◆ DOCUMENT TEXT ◆
## Begin

Amid that backdrop, I'm very happy to report that the 2019 3 Series is once again on top of its game. A brief test of a 330i prototype earlier this year gave me high hopes, and a recent drive of the final-spec 3er in Portugal truly sealed the deal. It's not without fault, this new G20-generation 3 Series. But the former hero of the luxury/sport world is back and entirely worthy of your attention.
The new 3 Series is a complete redesign from the ground up. Everything is new, all components designed to achieve a perfect, 50:50 weight distribution in a car that's stiffer and lighter than before. The new 3 Series sheds some 120 pounds versus its predecessor, yet it boasts a 25-percent improvement in torsional rigidity. That's despite a body that's 2.9 inches longer, half-an-inch wider and half-an-inch taller than before.
US customers will initially get the 2019 3 Series in 330i guise, with rear- or all-wheel drive, starting at $40,250, excluding $995 for destination. The more powerful, $54,000 M340i will follow next summer as a 2020 model, and BMW promises a 330e plug-in hybrid will launch several months after that.

## End

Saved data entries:

## Begin

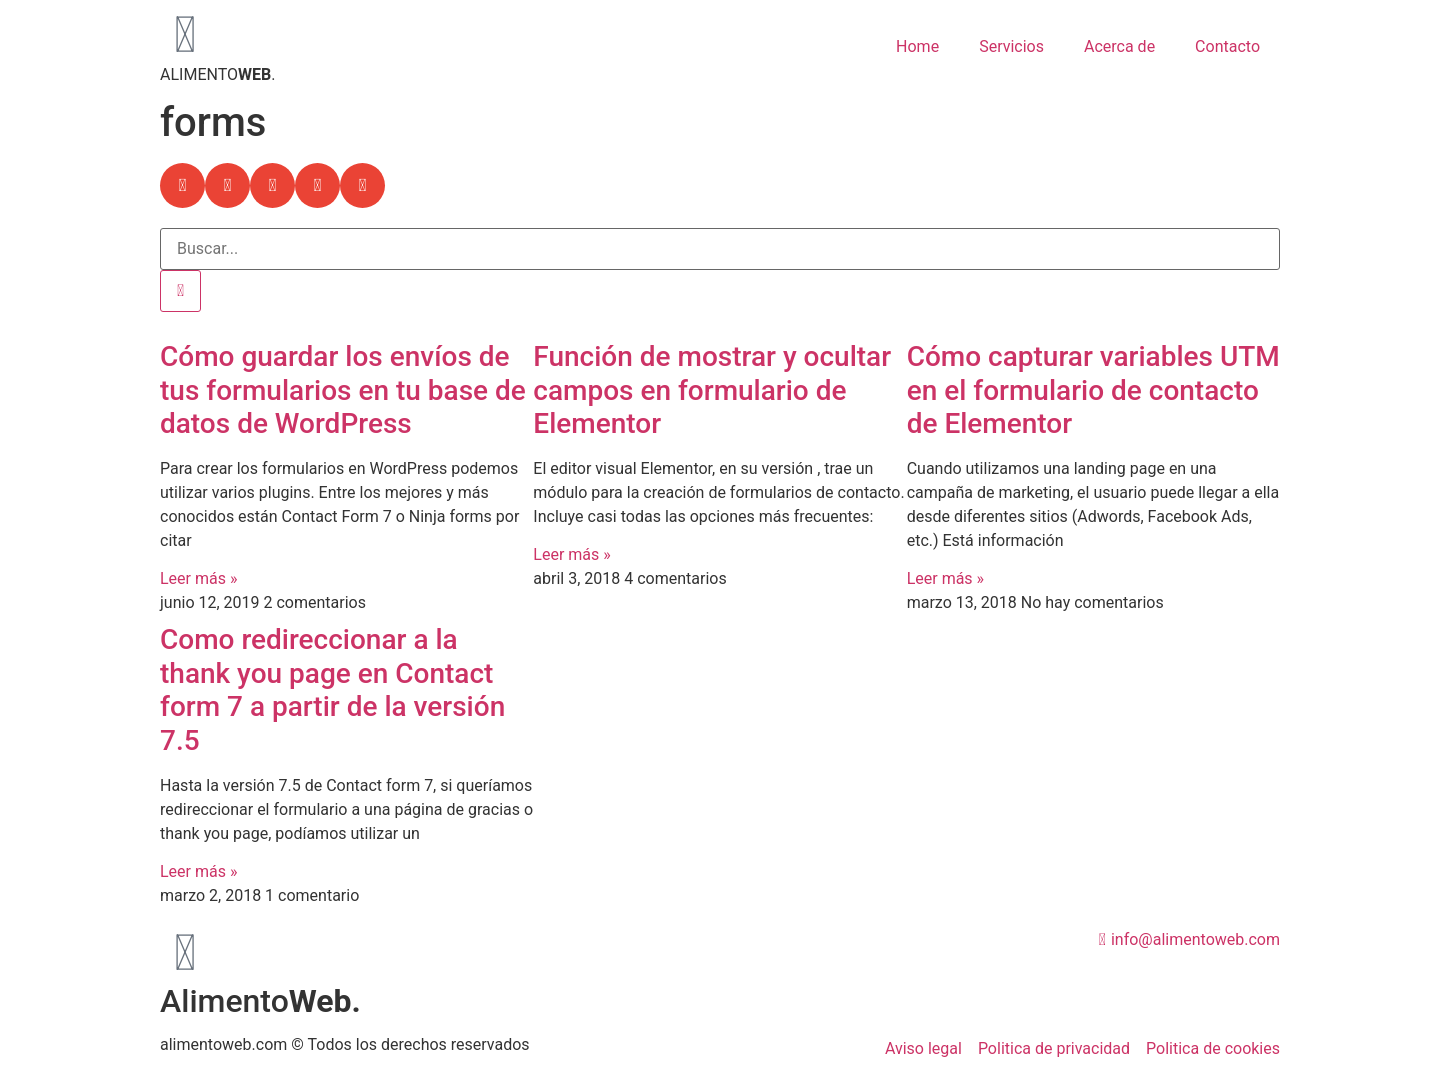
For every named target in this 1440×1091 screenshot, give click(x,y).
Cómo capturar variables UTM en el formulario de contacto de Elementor (1093, 390)
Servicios (1011, 46)
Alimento (260, 1001)
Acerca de (1119, 46)
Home (917, 46)
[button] (182, 185)
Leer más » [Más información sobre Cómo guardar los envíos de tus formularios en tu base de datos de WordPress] (198, 578)
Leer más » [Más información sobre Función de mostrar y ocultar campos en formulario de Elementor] (571, 554)
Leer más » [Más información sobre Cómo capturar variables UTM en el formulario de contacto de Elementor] (945, 578)
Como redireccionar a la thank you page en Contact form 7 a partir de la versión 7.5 (332, 690)
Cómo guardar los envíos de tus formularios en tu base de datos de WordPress (343, 390)
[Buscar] (180, 291)
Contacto (1227, 46)
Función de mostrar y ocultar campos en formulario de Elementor (712, 390)
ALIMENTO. (217, 74)
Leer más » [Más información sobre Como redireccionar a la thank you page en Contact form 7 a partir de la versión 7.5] (198, 871)
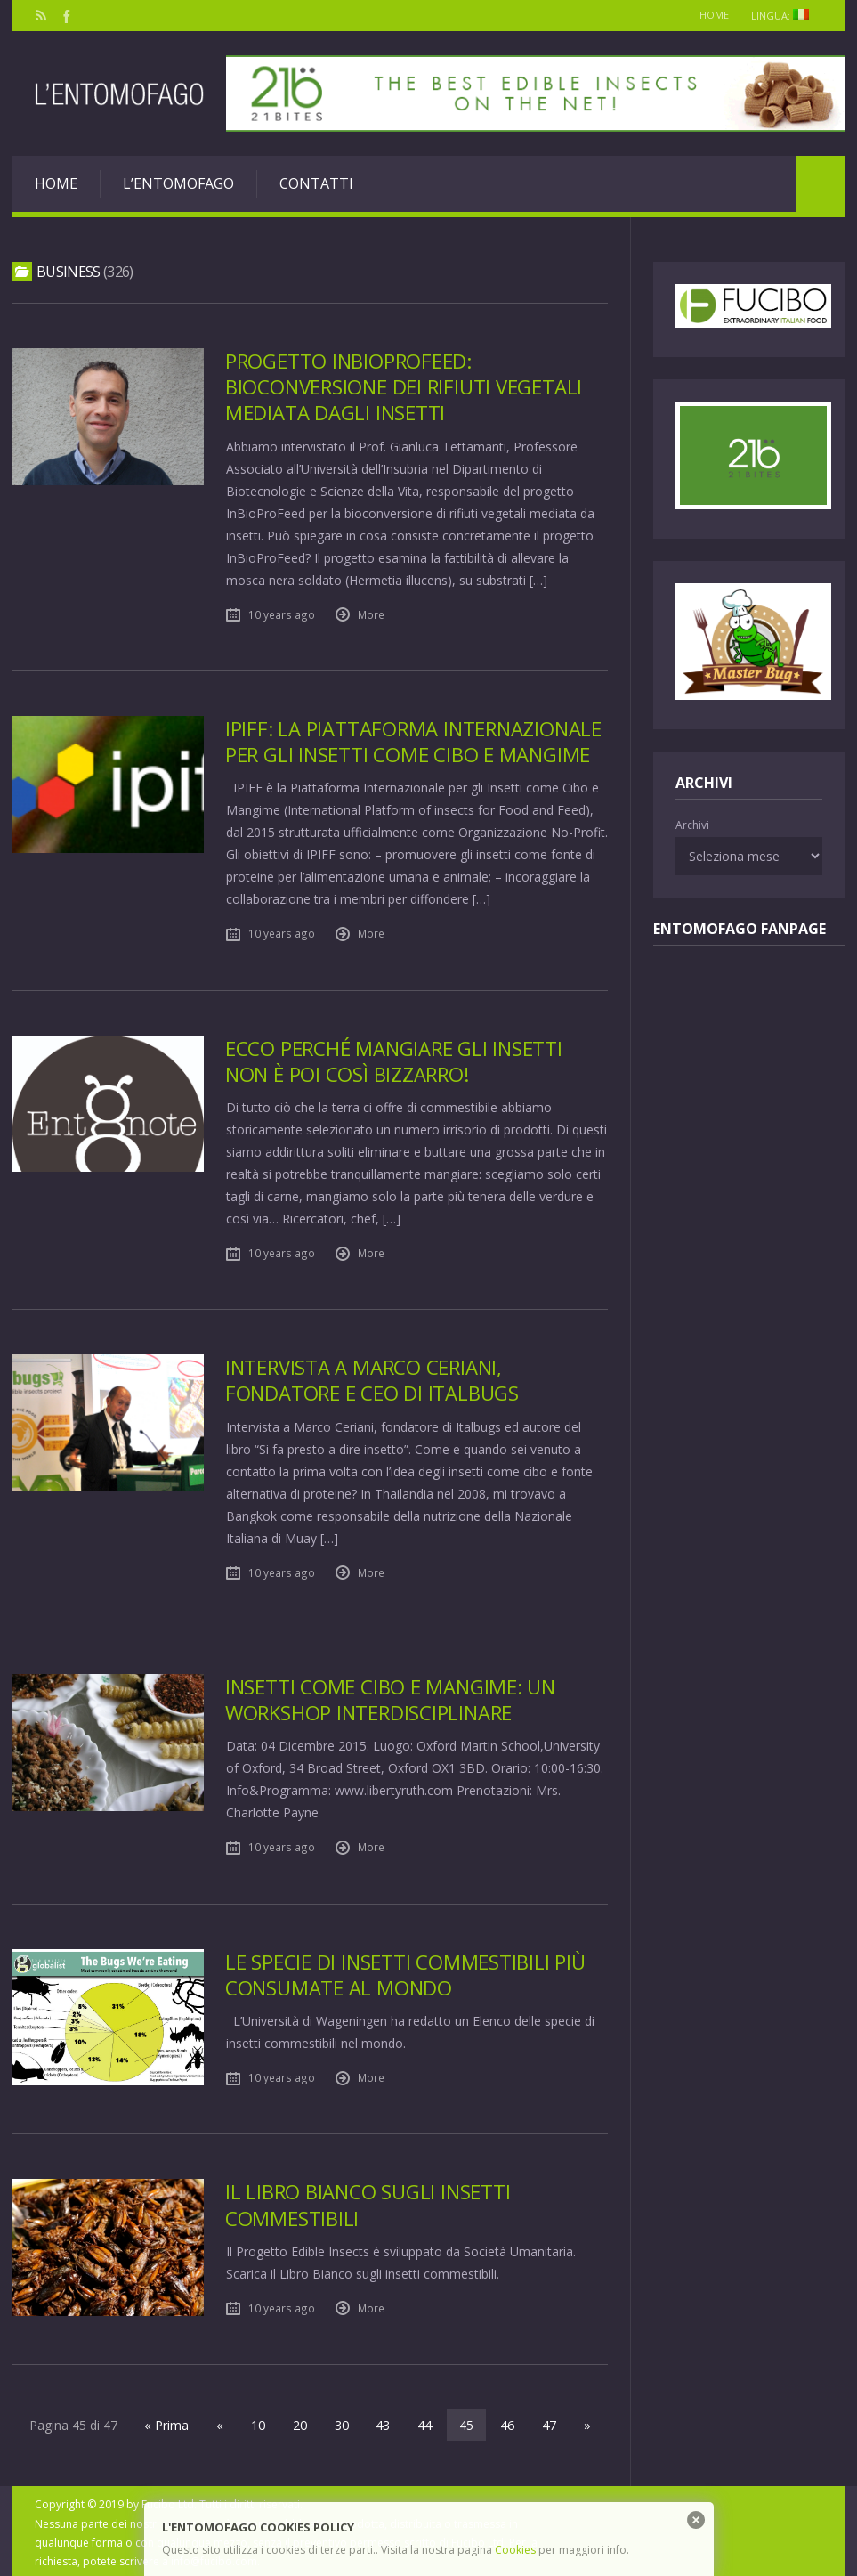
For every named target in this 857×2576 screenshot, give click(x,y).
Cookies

## End

◆ WHAT THIS EXERCISE ASKS ◆
**a.** By how many pounds does the new 3 Series undercut the weight of its predecessor, according to the 3 Series review?
**b.** List every 3 Series model designation that the 3 Series review mentions.
**c.** Please carry on the 3 Series review, picking up after its final sentence.

◆ TASK-BY-TASK RESULTS ◆
**a.** Some 120 pounds.

**b.** 330i, M340i, 330e

**c.**
After testing both 330i and M340i models over the course of two days in Portugal, I can say it's the less powerful, less costly of the two sedans that impresses me most. The 330i uses a massaged version of BMW's existing 2.0-liter turbocharged I4 engine, with 255 horsepower and 295 pound-feet of torque (increases of 7 and 37, respectively, over the outgoing 330i) mated exclusively to an eight-speed automatic transmission -- sorry, stick-shift fans. But it's not the engine that makes the 330i great. Sure, there's no turbo lag to speak of, and the transmission will eagerly kick down a gear or two when provoked. It's how the 330i handles, whether cruising on the highway or blasting along mountain passes, that matters most.
I spent a lot of time detailing (and applauding) BMW's new hydraulic lift dampers when I tested them in the 330i prototype earlier this year, and thankfully, the final-spec setup is no different. This new suspension tech adjusts damper firmness progressively, with the goal of reducing body movements over impacts. Not only does this provide excellent comfort for everyday driving, it's taut enough to keep the 330i flat and confident when driving with gusto. There's no floaty or disconnected feeling at high speed, and because the hydraulic setup absorbs impact energy, the car responds to quick jolts -- like, say, from a pothole -- with more natural-feeling rebound. This setup works to keep the 330i as balanced as possible all the time, even on upsized 19-inch wheels and sticky, low-profile Michelin Pilot Sport 4S tires.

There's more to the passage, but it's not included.